A description/proof of that linear image of finite dimensional vectors space is vectors space
Topics
About: vectors space
About: map
The table of contents of this article
Starting Context
- The reader knows a definition of vectors space.
- The reader knows a definition of linear map.
Target Context
- The reader will have a description and a proof of the proposition that the image of any finite dimensional vectors space under any linear map is a vectors space.
Orientation
There is a list of definitions discussed so far in this site.

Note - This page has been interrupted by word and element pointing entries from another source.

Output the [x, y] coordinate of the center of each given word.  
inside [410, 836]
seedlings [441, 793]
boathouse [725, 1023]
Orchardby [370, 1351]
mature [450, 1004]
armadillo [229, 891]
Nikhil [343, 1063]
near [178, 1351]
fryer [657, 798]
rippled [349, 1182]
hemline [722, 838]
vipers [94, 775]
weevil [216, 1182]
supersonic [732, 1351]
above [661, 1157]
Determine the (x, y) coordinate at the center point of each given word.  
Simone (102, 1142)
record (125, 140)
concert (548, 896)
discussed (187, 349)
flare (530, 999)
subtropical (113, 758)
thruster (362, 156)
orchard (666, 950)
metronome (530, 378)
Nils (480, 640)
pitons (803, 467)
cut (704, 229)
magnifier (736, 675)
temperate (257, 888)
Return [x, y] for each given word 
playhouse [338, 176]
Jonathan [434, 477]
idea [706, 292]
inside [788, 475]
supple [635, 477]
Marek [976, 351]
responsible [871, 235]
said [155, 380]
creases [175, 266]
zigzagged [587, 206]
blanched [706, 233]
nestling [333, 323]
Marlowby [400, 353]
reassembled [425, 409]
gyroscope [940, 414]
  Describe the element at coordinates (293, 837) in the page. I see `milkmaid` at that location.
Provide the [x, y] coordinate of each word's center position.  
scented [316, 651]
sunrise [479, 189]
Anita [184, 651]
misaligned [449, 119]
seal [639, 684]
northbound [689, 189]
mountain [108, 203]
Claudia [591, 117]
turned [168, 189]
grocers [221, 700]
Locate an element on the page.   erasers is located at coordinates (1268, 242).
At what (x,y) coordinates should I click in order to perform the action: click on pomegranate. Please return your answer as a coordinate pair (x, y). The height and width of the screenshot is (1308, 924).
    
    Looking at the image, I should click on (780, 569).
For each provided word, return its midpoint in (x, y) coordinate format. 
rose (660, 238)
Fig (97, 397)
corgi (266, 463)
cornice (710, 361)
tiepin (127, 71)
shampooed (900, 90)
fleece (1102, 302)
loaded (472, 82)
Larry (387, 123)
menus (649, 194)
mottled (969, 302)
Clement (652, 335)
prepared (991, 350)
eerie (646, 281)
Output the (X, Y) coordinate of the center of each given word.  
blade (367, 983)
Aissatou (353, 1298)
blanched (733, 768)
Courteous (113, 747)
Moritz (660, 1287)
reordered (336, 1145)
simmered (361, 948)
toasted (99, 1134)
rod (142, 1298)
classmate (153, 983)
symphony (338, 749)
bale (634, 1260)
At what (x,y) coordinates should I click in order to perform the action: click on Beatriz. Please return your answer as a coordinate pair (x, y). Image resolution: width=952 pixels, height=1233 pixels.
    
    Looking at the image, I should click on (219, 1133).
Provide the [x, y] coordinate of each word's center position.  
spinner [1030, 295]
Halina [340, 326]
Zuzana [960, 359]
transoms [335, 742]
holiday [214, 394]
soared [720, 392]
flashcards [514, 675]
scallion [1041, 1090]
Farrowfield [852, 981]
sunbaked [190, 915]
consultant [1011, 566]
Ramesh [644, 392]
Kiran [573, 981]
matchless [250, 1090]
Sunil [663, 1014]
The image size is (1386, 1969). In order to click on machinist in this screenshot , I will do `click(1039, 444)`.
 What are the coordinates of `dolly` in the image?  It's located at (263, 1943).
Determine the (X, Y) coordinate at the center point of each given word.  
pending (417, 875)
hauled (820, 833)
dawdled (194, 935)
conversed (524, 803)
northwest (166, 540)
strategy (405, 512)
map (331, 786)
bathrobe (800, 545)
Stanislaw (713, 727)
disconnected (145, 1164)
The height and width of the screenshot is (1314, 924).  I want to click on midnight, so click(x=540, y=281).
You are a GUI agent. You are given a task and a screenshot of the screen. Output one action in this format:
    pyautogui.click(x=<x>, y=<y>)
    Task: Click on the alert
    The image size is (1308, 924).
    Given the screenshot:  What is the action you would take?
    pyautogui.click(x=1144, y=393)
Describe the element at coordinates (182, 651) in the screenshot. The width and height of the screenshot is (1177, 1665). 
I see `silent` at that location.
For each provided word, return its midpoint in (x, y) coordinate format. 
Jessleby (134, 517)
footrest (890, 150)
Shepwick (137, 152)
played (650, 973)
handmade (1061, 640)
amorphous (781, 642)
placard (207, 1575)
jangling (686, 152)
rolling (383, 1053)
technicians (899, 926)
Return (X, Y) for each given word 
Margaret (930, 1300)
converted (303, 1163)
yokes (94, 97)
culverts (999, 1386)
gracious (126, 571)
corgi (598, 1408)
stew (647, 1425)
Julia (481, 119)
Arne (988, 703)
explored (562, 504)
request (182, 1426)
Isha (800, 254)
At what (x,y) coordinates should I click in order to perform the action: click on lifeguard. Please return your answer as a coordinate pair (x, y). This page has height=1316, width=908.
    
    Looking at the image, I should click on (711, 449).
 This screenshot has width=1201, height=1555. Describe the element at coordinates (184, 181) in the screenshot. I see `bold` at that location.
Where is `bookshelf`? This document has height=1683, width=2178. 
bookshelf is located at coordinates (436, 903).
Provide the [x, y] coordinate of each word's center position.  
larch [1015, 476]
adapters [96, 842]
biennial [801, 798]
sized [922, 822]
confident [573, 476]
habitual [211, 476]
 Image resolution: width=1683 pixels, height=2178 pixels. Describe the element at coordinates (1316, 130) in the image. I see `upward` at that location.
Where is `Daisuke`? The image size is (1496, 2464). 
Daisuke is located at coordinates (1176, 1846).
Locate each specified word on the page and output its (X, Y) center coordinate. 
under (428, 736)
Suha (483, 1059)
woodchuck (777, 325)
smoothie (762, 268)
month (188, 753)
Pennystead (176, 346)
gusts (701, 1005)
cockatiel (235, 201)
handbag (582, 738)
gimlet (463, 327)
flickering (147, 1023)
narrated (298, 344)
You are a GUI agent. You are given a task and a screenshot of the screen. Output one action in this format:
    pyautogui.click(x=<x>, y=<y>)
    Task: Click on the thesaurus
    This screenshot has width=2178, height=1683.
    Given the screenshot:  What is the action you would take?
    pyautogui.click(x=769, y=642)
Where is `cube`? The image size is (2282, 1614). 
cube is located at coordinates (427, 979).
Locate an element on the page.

There is a list of propositions discussed so far in this site.
Main Body
1: Description
For any finite dimensional vectors space, \(V_1\), any vectors space, \(V_2\), and any linear map, \(f: V_1 \rightarrow V_2\), the image of the map, \(f (V_1)\) is a vectors space.
2: Proof
For any basis for \(V_1\), \(b_1, b_2, . . ., b_d\), \(f (b_1), f (b_2), . . ., f (b_d)\) may be or not be linearly independent on \(V_2\), but if not, an \(f (b_i)\) is a linear combination of the rest, which may be or not be linearly independent, but if not, an \(f (b_i)\) in the rest is a linear combination of the new rest, and so on, and after all, \(f (b_1), f (b_2), . . ., f (b_r) = (b'_1, b'_2, . . ., b'_r)\) is linearly independent, with the indexes of the basis for \(V_1\) renumbered if necessary. \(f (V_1) = {f (c^i b_i)} = {c^i f (b_i)} = {c'^i b'_i}\). The issue is whether whatever combination \((c'^1, c'^2, . . ., c'^r)\) can be realized by a combination \((c^1, c^2, . . ., c^d)\). In fact, it can, because \((c^1, c^2, . . ., c^d) = (c'^1, c'^2, . . ., c'^r, 0, . . ., 0)\) suffices.